--- Text block ---
Sushi outlets penalised a huge $125,700 for $19,000 in underpayments

The operators of two sushi outlets in Queensland have been penalised for ripping off workers.

The underpayments totalled $19,467 over a three month period in 2017, and involved nine staff.

The Federal Circuit Court found that while the underpayments were not deliberate, was they were “grossly reckless.”

Consequently, it imposed $125,700 in penalties.

Sushi outlets failed to pay wages and superannuation

Fair Work inspectors visited two ‘Sushi 79’ outlets at Brassall in Ipswich and Currimundi on the Sunshine Coast as a result of a wider audit operation.

They discovered A & K Property Services, which owns the stores, underpaid nine visa holders a total of $19,467 in wages and $7,416 in superannuation.

For example, the company failed to pay:

  • legal minimum ordinary hourly rates,
  • weekend penalty rates and
  • overtime rates.

As a result, individual underpayments ranged from $214 to $4,857.

In addition, the company failed to accrue annual leave and personal leave entitlements.

The workers are all South Korean nationals, and are in Australia on various visas.
--- Data shown ---
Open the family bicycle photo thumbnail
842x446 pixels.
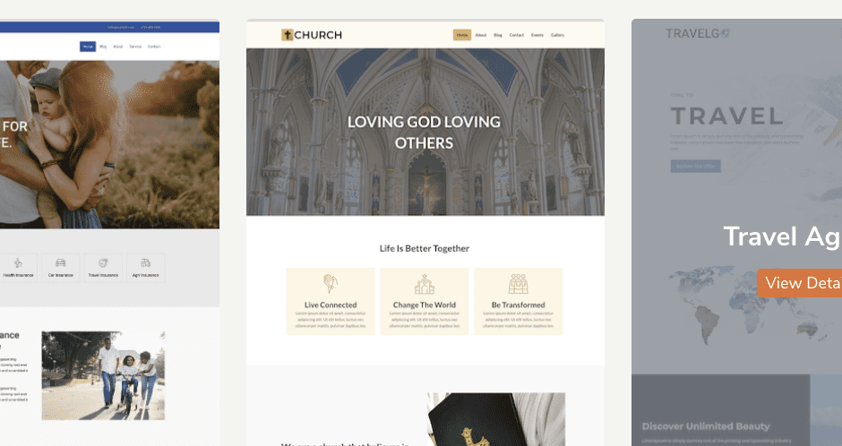pyautogui.click(x=103, y=375)
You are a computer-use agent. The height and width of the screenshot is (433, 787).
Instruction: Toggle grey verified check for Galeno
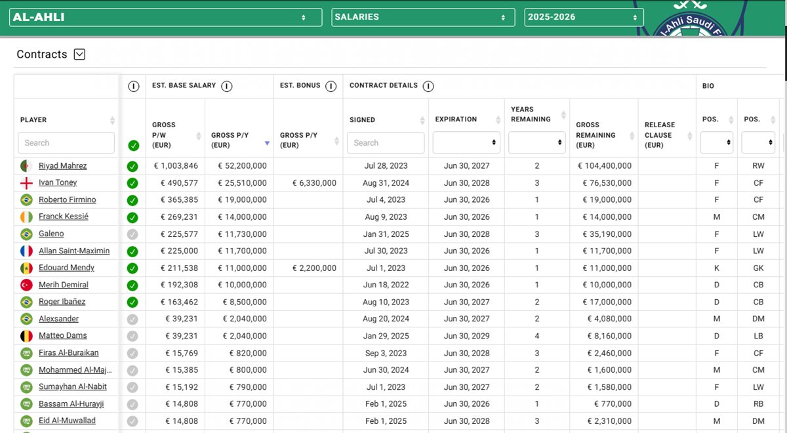[x=132, y=234]
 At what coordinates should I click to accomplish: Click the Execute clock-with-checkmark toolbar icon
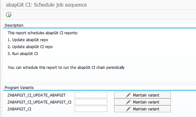click(x=9, y=15)
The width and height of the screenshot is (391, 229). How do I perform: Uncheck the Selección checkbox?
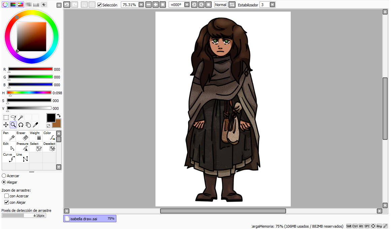(99, 5)
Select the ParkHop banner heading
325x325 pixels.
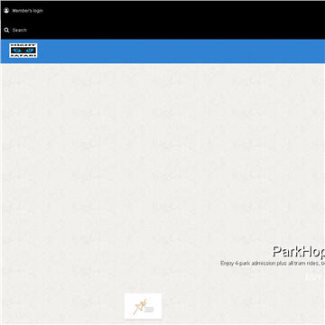299,252
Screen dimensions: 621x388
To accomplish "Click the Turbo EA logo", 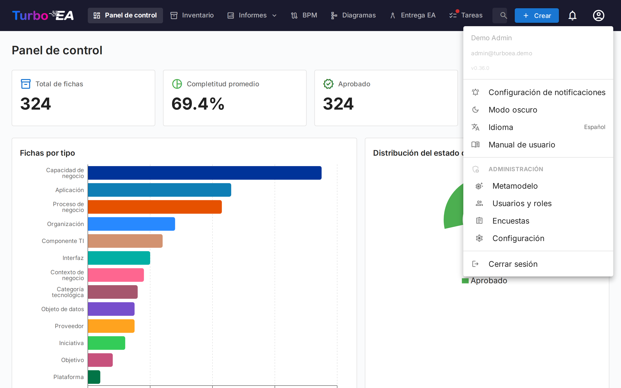I will (x=43, y=15).
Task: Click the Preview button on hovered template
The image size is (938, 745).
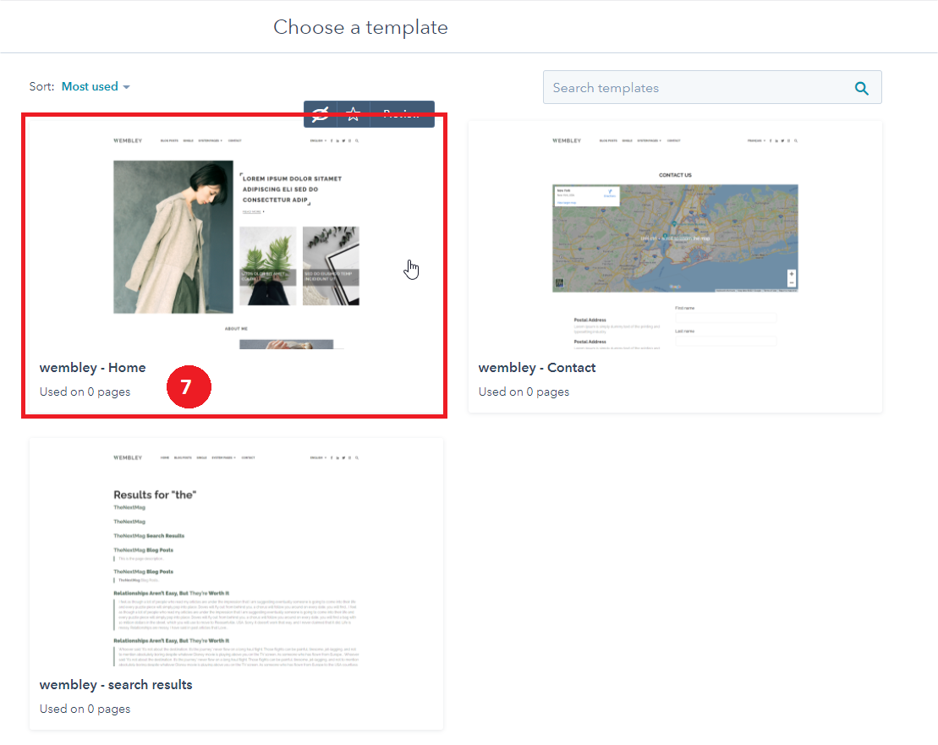Action: coord(402,114)
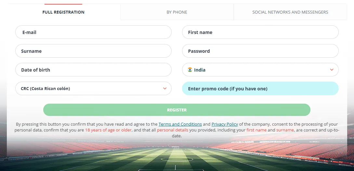The height and width of the screenshot is (171, 354).
Task: Switch to the By Phone tab
Action: click(x=177, y=12)
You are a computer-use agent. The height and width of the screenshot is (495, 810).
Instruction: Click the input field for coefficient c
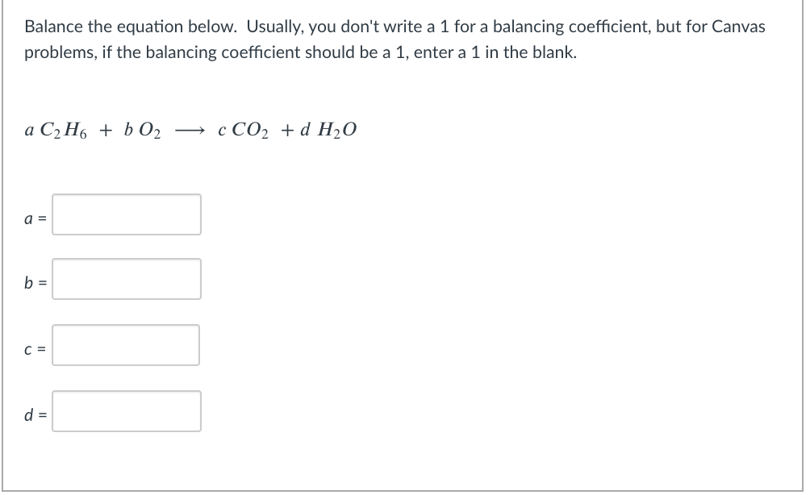tap(126, 345)
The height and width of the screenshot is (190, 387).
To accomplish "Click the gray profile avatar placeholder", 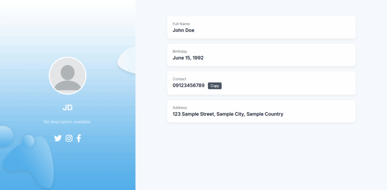I will click(x=68, y=76).
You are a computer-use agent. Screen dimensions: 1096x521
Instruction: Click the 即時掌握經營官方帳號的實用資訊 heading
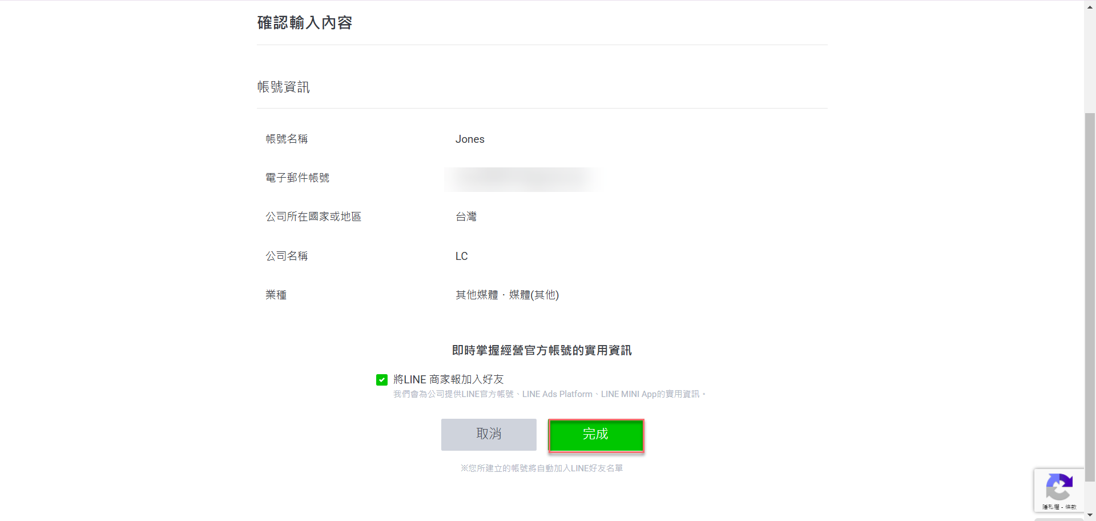[542, 351]
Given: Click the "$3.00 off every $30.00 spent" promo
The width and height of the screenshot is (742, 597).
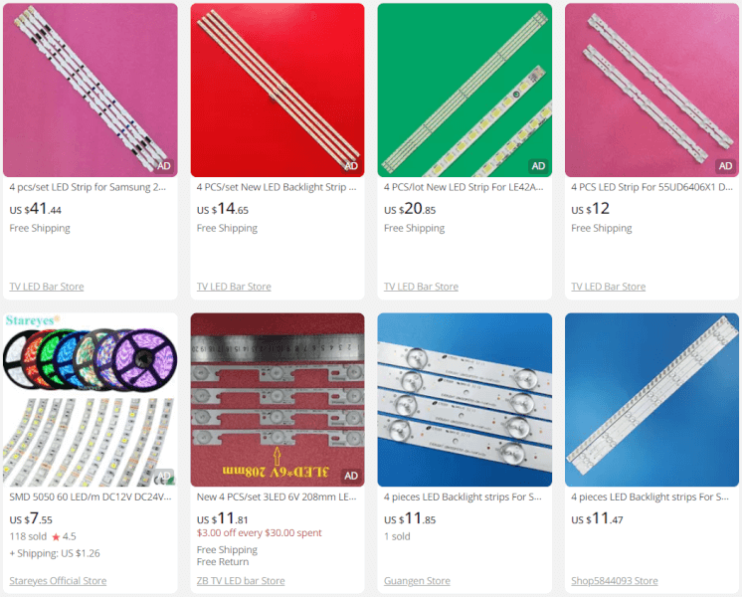Looking at the screenshot, I should (x=259, y=532).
---
### Aim A
Retype everything in the sushi outlets article above, from "Sushi outlets penalised" down to "ripping off workers.".
### Aim B
According to the sushi outlets article, which company owns the two stores?

### Complete answer A
Sushi outlets penalised a huge $125,700 for $19,000 in underpayments

The operators of two sushi outlets in Queensland have been penalised for ripping off workers.

### Complete answer B
A & K Property Services